The answer should be an exact repeat of the stretch of material below from the line containing "Screen dimensions: 1366x729" through the line containing "Open the 扩展外链列表(0) button".

- Record excerpts:
━━━━━━━━━━━━━━━━━━━━━━━━━━━━━━

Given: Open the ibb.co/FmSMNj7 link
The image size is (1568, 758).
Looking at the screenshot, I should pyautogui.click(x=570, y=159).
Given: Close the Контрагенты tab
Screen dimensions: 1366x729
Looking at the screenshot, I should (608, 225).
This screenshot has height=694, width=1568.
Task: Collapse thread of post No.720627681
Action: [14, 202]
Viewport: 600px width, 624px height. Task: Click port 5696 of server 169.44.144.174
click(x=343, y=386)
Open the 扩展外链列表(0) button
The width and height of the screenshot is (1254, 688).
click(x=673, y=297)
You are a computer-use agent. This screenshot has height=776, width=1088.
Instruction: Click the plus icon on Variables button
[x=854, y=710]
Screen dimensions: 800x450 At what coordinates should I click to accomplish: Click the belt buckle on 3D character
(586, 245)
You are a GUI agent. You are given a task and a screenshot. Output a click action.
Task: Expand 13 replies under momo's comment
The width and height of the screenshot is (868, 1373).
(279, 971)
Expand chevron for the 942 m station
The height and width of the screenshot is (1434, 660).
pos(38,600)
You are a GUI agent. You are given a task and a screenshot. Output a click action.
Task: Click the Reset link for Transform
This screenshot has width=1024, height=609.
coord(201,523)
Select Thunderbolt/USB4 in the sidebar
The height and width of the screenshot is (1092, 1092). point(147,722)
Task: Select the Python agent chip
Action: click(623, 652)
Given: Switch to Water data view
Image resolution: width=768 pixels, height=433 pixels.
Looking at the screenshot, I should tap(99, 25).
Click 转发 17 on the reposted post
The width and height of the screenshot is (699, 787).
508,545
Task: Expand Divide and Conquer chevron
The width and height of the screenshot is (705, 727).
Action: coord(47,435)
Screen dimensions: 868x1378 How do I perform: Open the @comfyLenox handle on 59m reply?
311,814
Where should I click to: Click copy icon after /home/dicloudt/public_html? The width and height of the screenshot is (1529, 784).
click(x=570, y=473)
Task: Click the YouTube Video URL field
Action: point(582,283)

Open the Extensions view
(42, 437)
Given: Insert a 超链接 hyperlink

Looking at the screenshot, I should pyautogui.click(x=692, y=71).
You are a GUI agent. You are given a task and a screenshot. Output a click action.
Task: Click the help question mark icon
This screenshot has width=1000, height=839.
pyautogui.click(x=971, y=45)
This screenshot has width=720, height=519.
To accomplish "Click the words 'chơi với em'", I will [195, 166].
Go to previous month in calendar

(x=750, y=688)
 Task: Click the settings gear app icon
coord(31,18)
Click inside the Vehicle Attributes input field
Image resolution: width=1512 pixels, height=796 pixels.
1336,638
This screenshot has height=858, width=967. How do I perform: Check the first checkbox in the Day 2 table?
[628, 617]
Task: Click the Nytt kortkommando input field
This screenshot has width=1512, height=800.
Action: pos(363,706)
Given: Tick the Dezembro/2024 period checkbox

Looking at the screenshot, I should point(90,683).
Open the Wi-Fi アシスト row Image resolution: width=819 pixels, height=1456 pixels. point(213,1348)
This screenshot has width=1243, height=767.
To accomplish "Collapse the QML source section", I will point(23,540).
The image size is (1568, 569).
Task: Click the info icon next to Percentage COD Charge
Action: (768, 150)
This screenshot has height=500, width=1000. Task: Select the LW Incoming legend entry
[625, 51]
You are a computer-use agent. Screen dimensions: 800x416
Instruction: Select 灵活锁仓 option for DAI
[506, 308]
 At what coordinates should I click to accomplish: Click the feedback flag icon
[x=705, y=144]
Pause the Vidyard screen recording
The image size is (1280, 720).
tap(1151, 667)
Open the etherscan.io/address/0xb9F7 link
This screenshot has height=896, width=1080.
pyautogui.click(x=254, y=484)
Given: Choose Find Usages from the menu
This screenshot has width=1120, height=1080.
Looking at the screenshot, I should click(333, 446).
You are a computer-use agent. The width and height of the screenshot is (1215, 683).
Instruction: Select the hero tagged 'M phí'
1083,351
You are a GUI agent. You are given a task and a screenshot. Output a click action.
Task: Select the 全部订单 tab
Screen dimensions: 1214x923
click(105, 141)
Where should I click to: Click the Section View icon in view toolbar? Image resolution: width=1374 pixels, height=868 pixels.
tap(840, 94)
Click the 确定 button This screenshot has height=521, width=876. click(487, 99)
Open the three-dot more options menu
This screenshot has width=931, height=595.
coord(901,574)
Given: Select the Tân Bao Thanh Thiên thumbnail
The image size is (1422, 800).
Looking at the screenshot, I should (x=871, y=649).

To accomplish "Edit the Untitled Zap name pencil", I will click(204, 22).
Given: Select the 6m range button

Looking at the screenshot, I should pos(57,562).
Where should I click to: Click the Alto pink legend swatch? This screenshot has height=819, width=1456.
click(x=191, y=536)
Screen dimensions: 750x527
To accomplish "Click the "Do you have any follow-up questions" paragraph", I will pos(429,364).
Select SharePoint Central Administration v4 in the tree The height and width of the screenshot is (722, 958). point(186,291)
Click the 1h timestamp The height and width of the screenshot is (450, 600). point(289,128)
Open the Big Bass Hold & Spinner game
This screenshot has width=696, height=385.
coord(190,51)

━━━━━━━━━━━━━━━━━━━━━━━━━━━━━━

- Exercise answer:
Screen dimensions: 1366x729
Looking at the screenshot, I should (608, 225).
This screenshot has height=694, width=1568.
Task: Collapse thread of post No.720627681
Action: [14, 202]
Viewport: 600px width, 624px height. Task: Click port 5696 of server 169.44.144.174
click(x=343, y=386)
Open the 扩展外链列表(0) button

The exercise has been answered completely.